The year was 1999. When late December came, the reclaimed old house was wall-to-wall with boxes from our haphazard move from Walnut Knob; but we were finally under roof. It would not feel like home for months, but we belonged here, and we would settle in. It held such promise.
The contractors–who had been since May like visiting family that just wouldn’t leave–were finally gone for good, mostly. We got down to the business of living here.
But there were unaccustomed night noises; we faced the challenges of this unpredictable and treacherous road; and neighbors –all strangers–slowed down to gawk at the NEW old house that held the soft city folks who wouldn’t last here for even a year, the talk was.
The looming disaster ahead made those first awkward weeks on Goose Creek quite the drama. Yes, disaster. Y2K was upon us.
With its new paint and Currier and Ives quaintness, indoor plumbing and first-time light switches, the farmhouse was our Storm Home, we told each other. We would weather here whatever befell us with this falling apart–planes falling out of the sky, cars that wouldn’t start or would go dead in rush hour traffic; the end of “just-in-time” filling of grocery store shelves. Computers world-wide would shut down at midnight on New Years Day, 2000.

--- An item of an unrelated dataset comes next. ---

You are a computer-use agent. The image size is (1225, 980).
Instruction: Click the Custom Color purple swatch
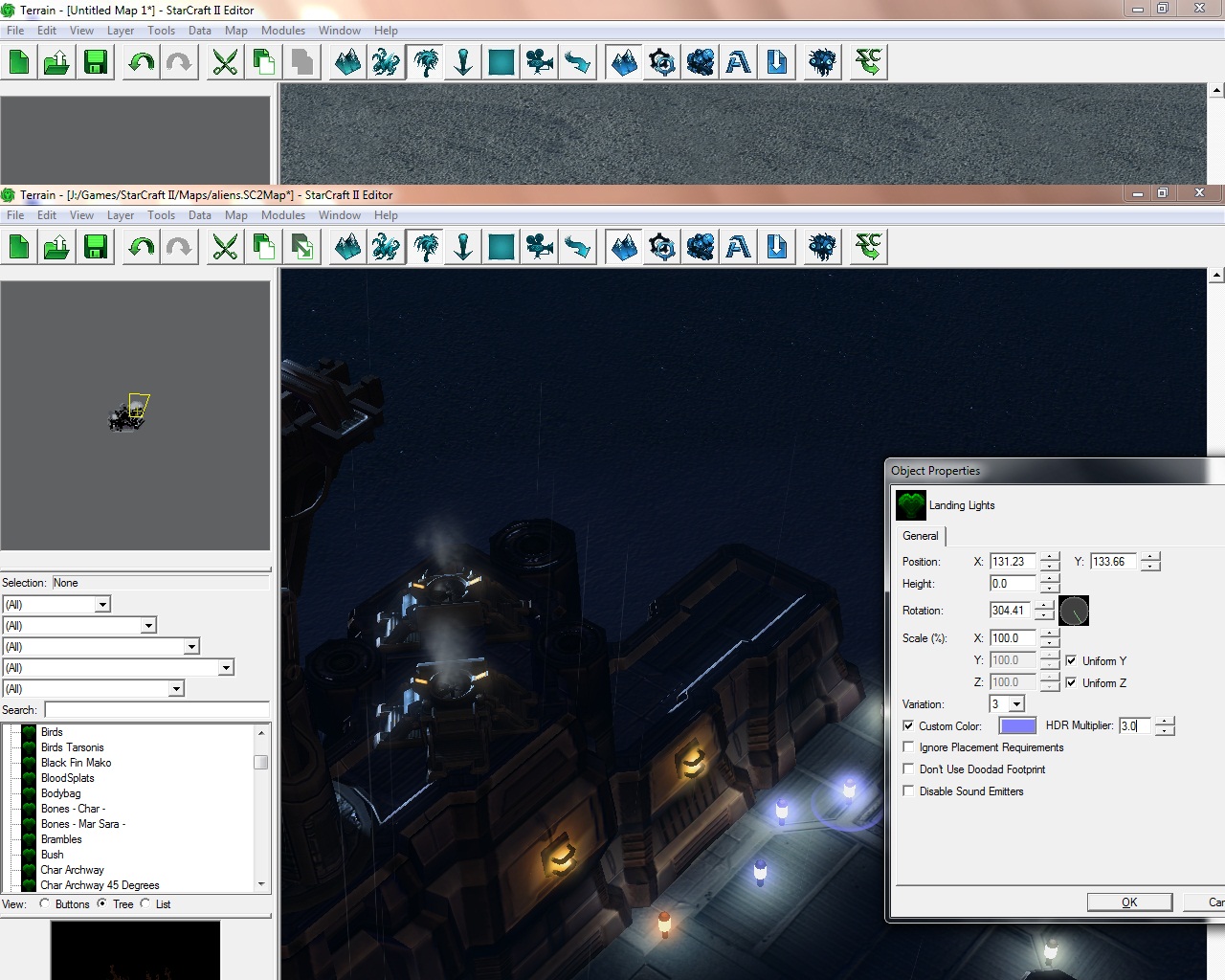pos(1017,726)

We were prepared–with artesian pressure on the well, and a faucet at the wellhead for filling buckets. I’d moved over a dozen truck-loads of wood from the Knob–at least a winter’s worth, not to mention all the deadfall here from the logging back in 1993. We’d burn for a half-dozen years off the collateral damage that uncareful loggers created for every one desirable white pine they took to the lumber yard.
Bad times may be upon us, it seemed. Here at last, we felt real security on this real estate. We quickly fell under a family provenance and peace unlike any of the other several moves during our married life. This place was where we had been moving all these years. We were putting down roots, finally, in our early fifties.
And might it be our children’s storm home–a place they could always come, and bring their own children? a place not of the fabric of the rest of the “real” world, a tranquil island in time?
Driving or flying here from their hurried city lives a few times a year at best, they would for those brief times enter a storybook version of reality. Over the river and through the woods….
This would become their ancestral home place, I imagined, a grounding in place for a gaggle of relateds not from any rooted place in particular. And when the founders were gone (that’d be me and Ann), other generations who perhaps carried some faint trace of the Hengen nose or the Dillon build would live, love and maybe even write from this same room where I sit this morning.
We knew it when we saw this place she insisted we would call HeresHome, that we would become something like the Krugers, moving in, sprucing up, making ready to welcome our storm child. Or storm grandchild.
But given the scripts that life deals us, this place will not, after all, become the page on which their future stories are written. Even so, that notion still resonates as a lie I knowingly tell myself. Our kids and theirs will at least have memories. Perhaps it is enough that we have passed through so many storms here ourselves, with more to come yet before we seek shelter at a less picturesque place of residence–if not truly home ever again like this.
We all need a storm home–or the fantasy of one–to flee to when the blizzards come. Garrison Keillor can tell you all about his storm home. If you don’t know this particular monologue, I highly recommend it to you, especially here at this family time of year.
I’ve linked the unlisted youtube audio from the page where I found it. Thanks to Kathy at Bereaved and Blessed for the good memories from this passage so familiar to Prairie Home fans like us. Our kids grew up with Garrison on Saturday nights, and this story is part of their legacy.